According to a Bloomberg News investigation, “the profit motive is having an outsize affect on quality of care. Thirty percent of of claims sampled from for-profit homes were deemed improper, compared to just 12 percent from non-profits.”
Two years ago, the investigation notes, 70 percent of the thousands of nursing homes operating in the U.S. were run by for-profit corporations with a bent on making money over providing adequate or even standard care to those who’ve been relegated to living in nursing homes for a variety of reasons. Further, 78 percent of the $105 billion generated by nursing homes in revenue in 2010 was collected by a for-profit company operating one of these facilities. That represents a six-percent rise over the last available statistic in 2002, Bloomberg notes.
The waste, fraud, and wanton respect of federal and state laws has not gone entirely unnoticed, the investigation also notes. Between just 2008 and last year, the federal government has prosecuted more than 120 civil and criminal matters involving nursing homes and assisted living facilities. That figure is double the volume of the previous five years.
We’ve documented over that same period the individual instances of nursing home fraud and abuse that’s occurred in the U.S., including data from studies that had a similar goal as this investigation. In addition to the filing of false claims – either for treatments not delivered but billed to the government or for unnecessary but expensive treatments that are also covered by insurances or Medicare – there is also rampant abuse and neglect occurring at nursing homes that are operating on a profit-first basis, though these problems are not exclusive to these facilities, certainly.

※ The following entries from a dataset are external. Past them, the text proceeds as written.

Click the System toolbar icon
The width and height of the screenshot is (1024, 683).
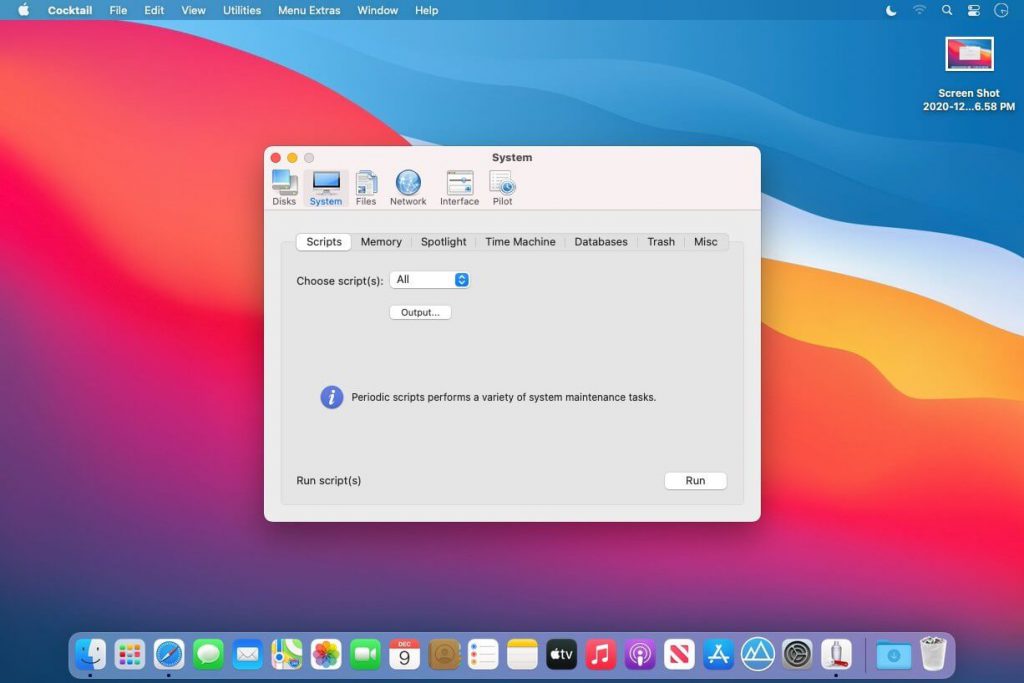click(325, 187)
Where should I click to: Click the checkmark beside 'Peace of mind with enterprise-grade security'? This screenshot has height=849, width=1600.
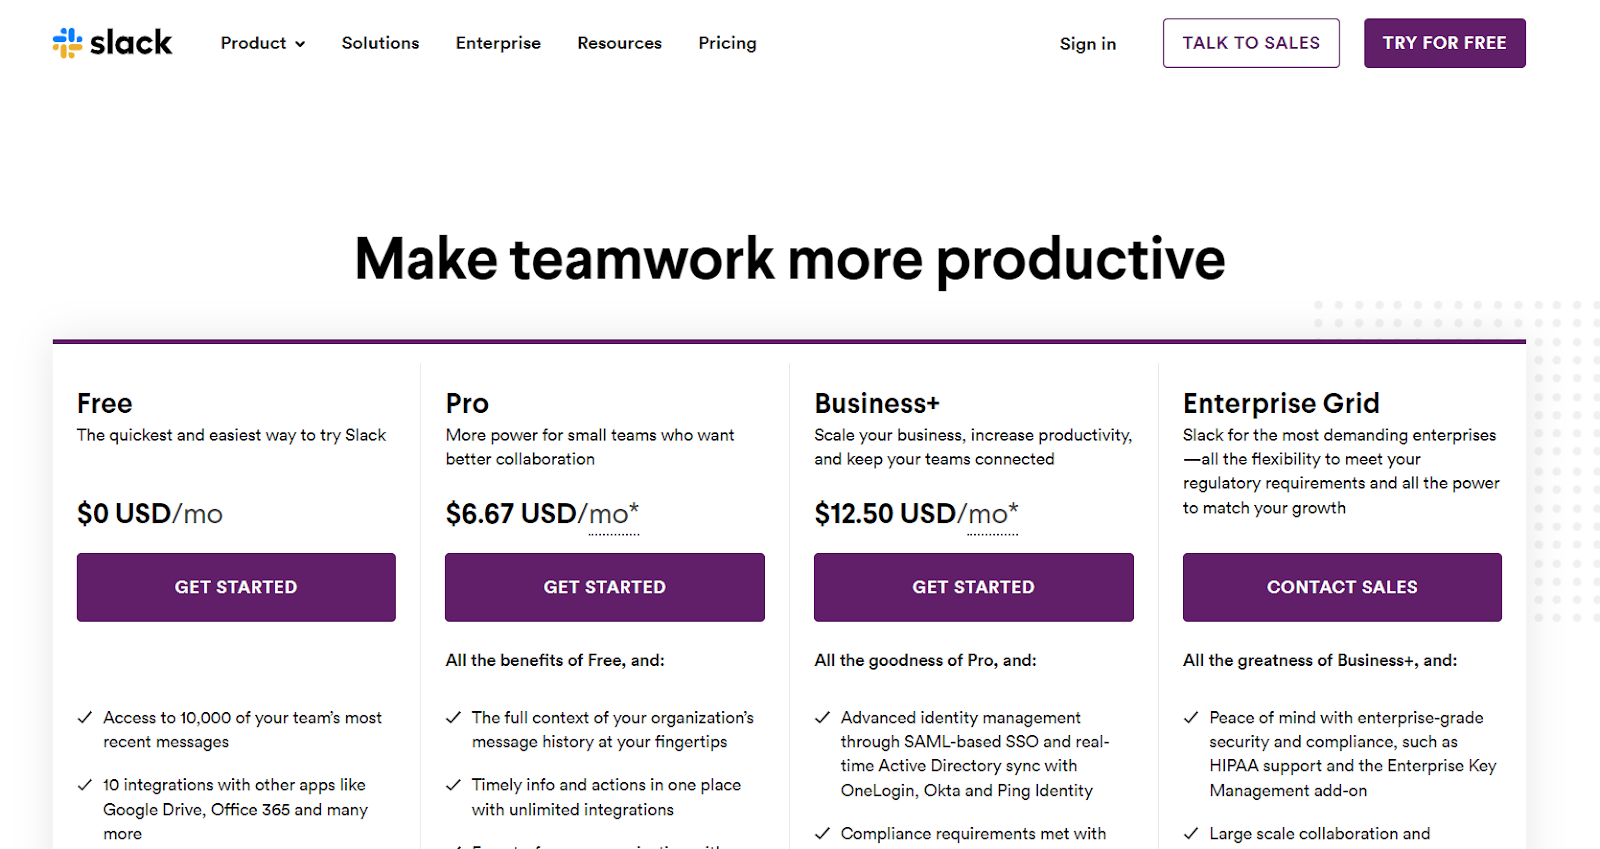tap(1190, 717)
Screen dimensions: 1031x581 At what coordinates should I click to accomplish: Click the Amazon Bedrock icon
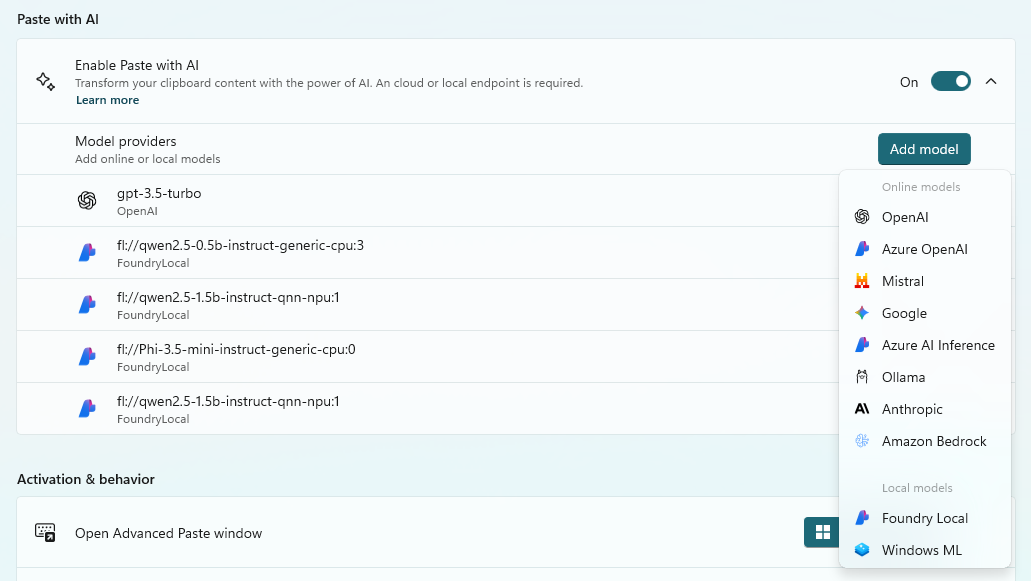click(862, 441)
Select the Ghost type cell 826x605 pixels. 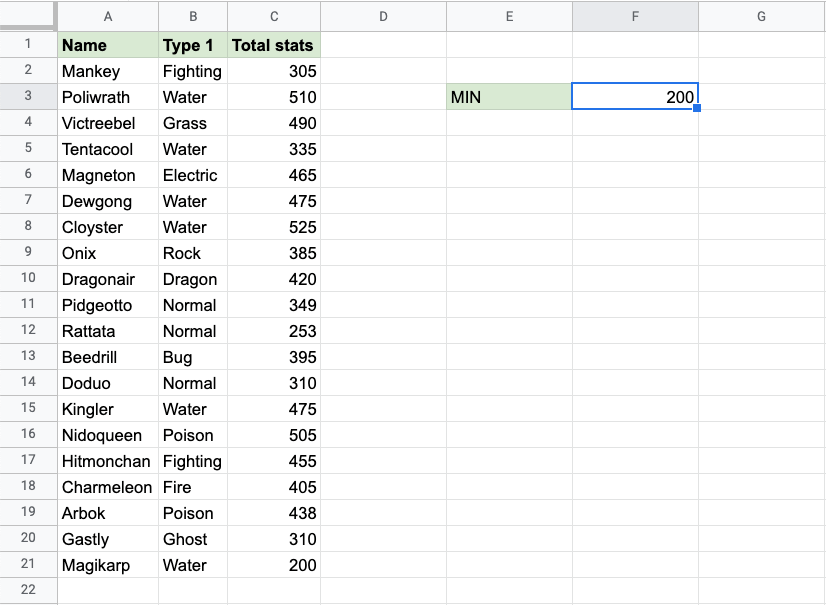193,539
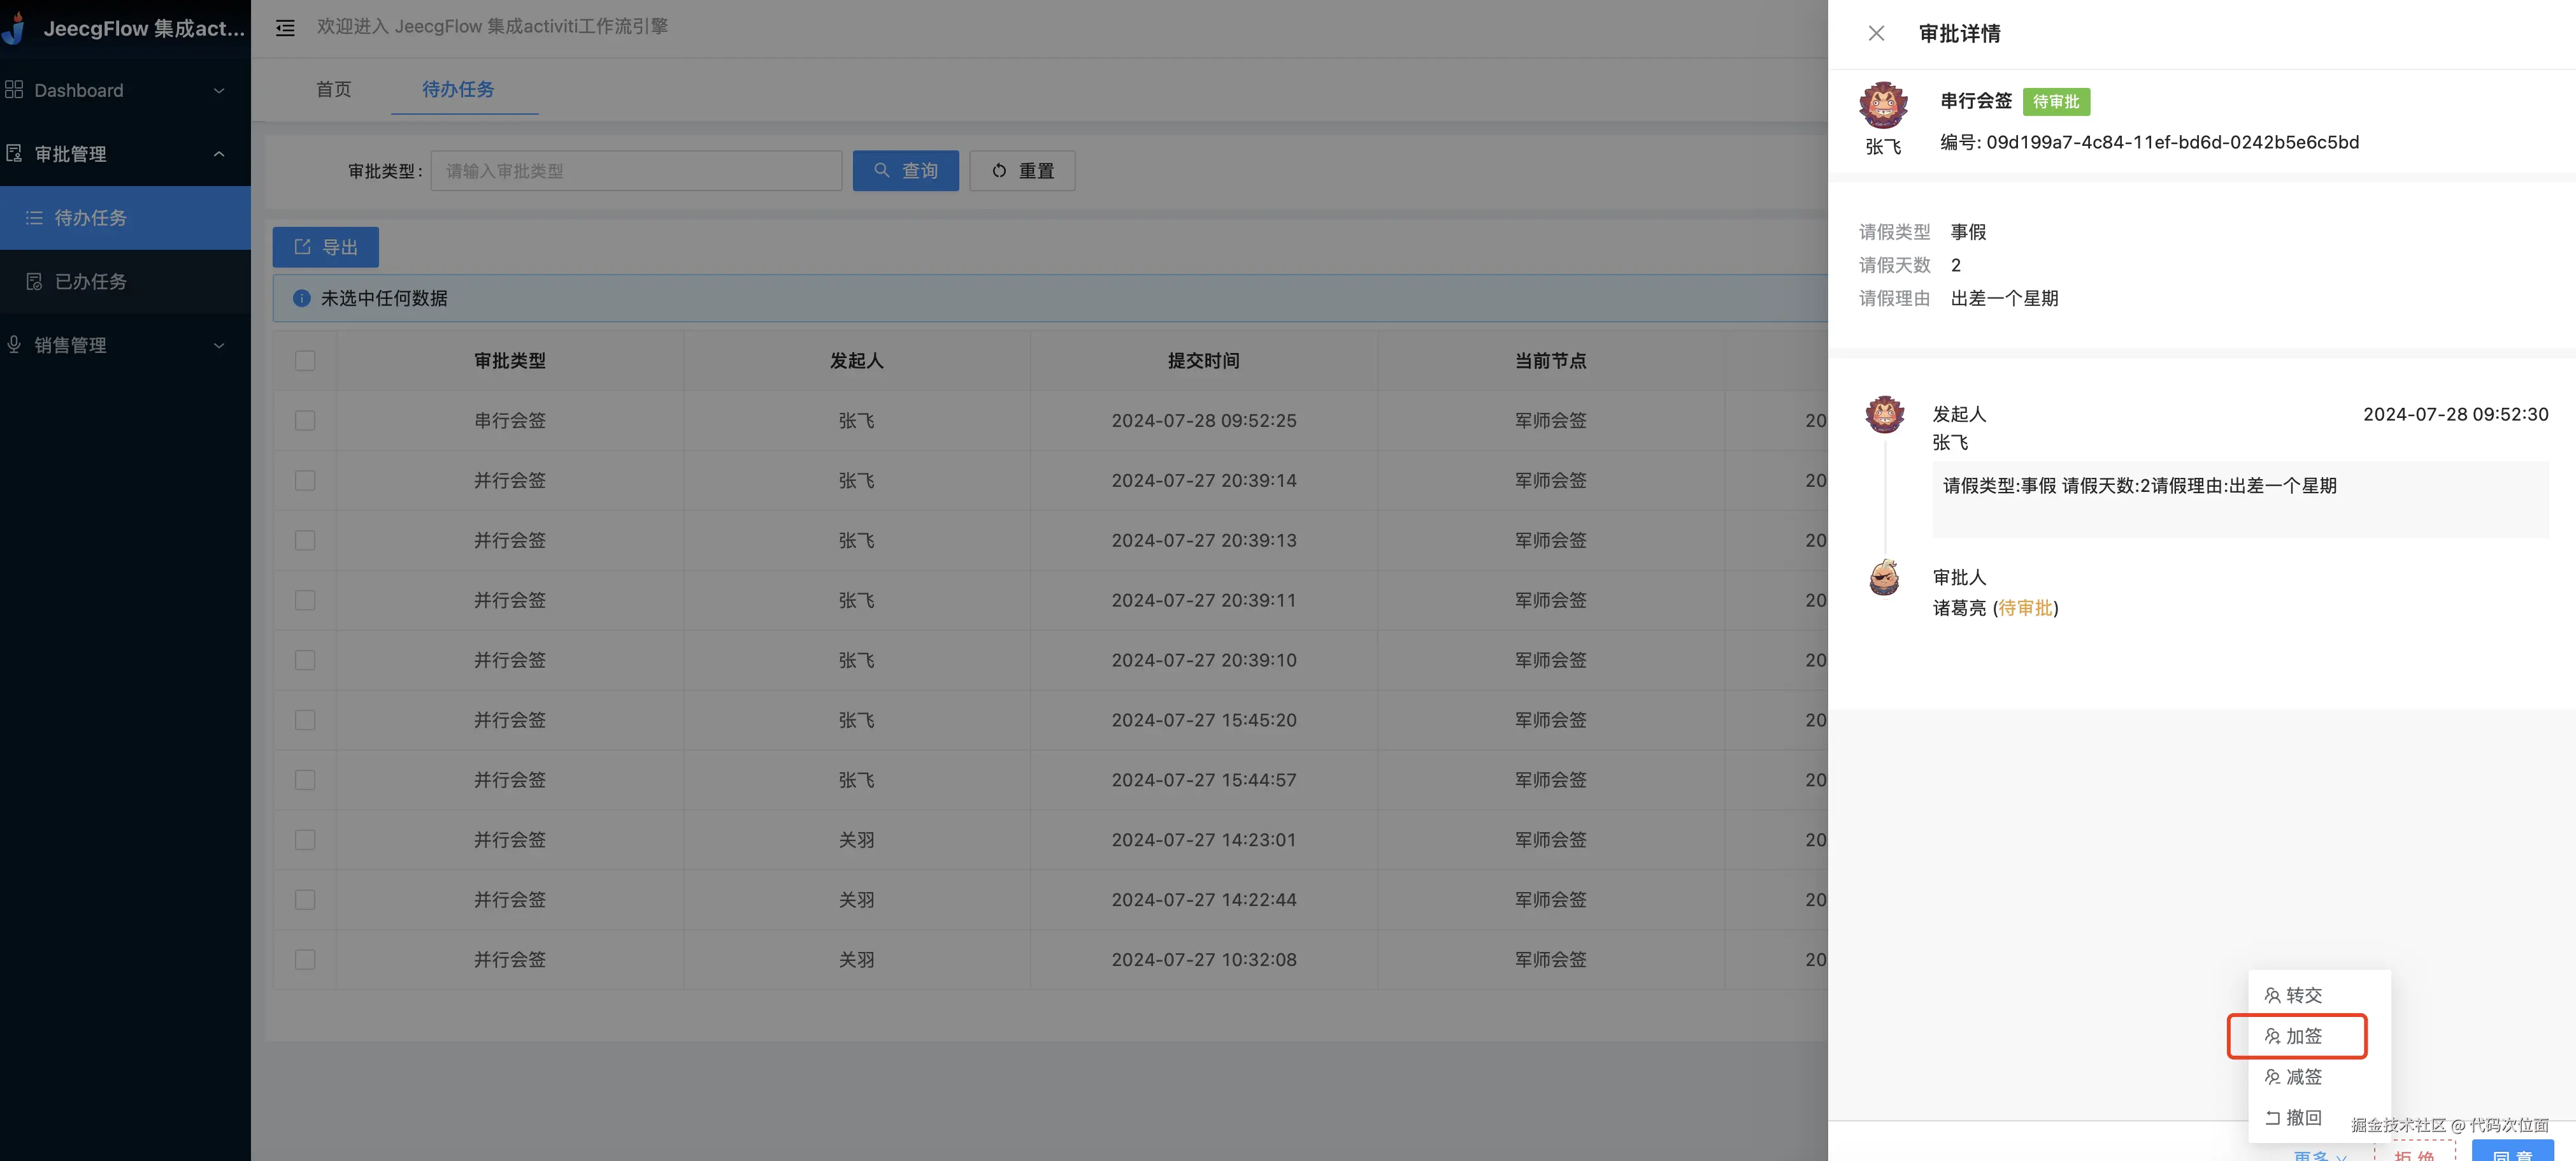Image resolution: width=2576 pixels, height=1161 pixels.
Task: Click 张飞 avatar in drawer header
Action: tap(1883, 106)
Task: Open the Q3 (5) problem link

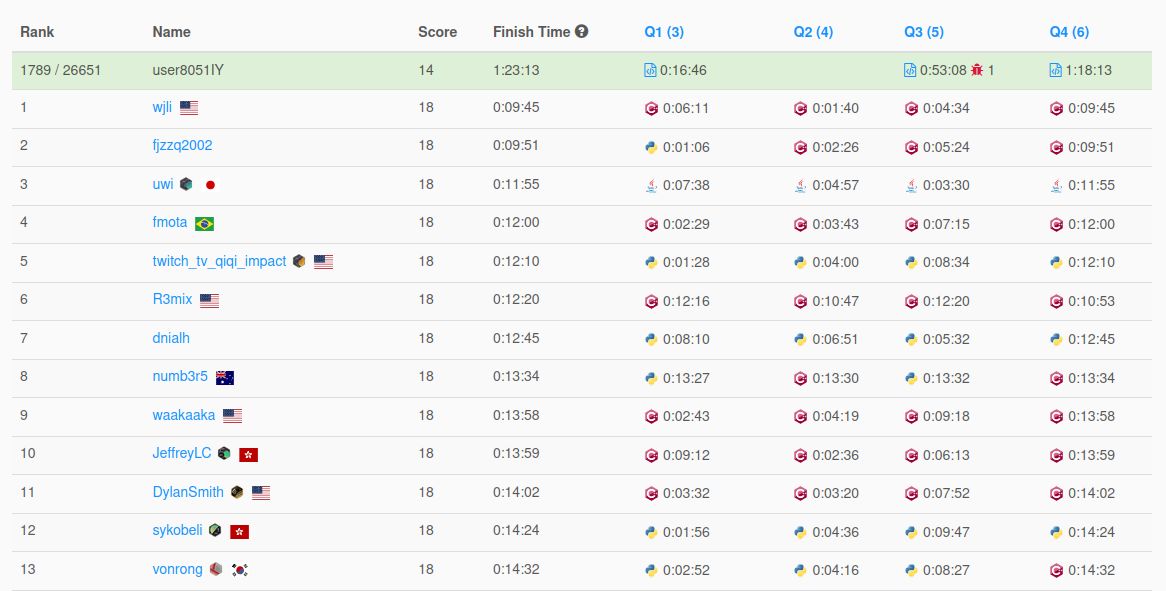Action: pyautogui.click(x=924, y=32)
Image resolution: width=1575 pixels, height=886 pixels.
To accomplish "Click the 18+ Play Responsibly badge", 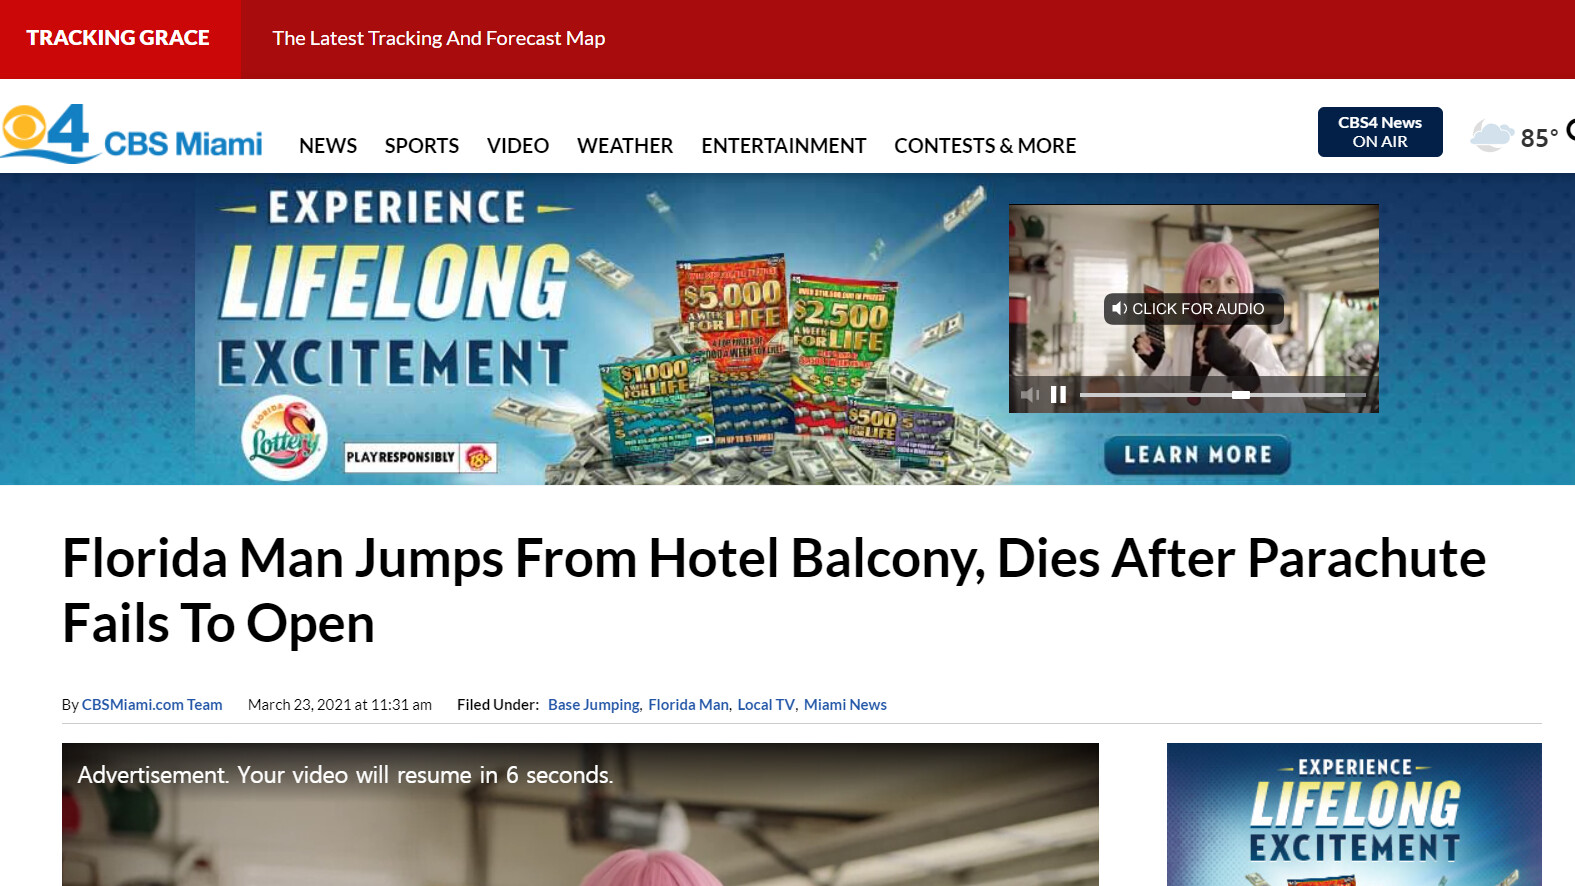I will click(x=420, y=457).
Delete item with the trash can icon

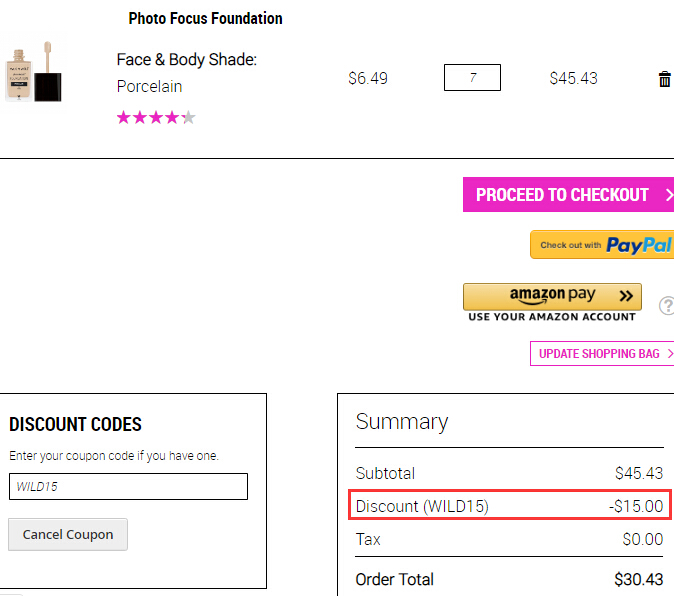pos(665,79)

One of the biggest perpetrators of this abuse, waste, and fraud is California-based Skilled Healthcare Group. The company is in charge of an astounding 75 percent of all U.S. for-profit nursing homes and in the Fall of 2012 it was charged in a California court with 11 separate counts of elder abuse filed on behalf of residents at just one of its facilities in Eureka, Calif. The same company also recently settled six counts of wrongful death filed on behalf of residents who lived in the company’s Humboldt County, Calif., nursing homes between 2005 and 2012.
As healthcare costs rise, the access to quality care diminishes for many Americans. This is especially evident at nursing homes who are strapped with tight budgets and forced to make questionable and sometimes dangerous decisions that put their residents’ lives at risk or at least make them more vulnerable to abuse or neglect caused by sub-standard care.
At for-profit nursing homes, the ultimate goal is to make money so inherently, all decisions made are financially-based first. And the trend in healthcare is to have for-profits providing the care when a non-profit previously had. Bloomberg noted in its investigation – conducted via a Freedom of Information Act request of the U.S. Department of Health and Human Services – that for-profit healthcare is dominating the market, everywhere except hospitals:
“For-profits operate 96 percent of the nation’s outpatient surgery centers, a sector that has grown by more than a third since 2004, according to Medpac. The number of for-profit hospices grew 10 times faster than non-profits from 2004 through 2009, and now exceed half the U.S. total. For-profits operate 84 percent of home-health care agencies and 85 percent of dialysis clinics for kidney patients.”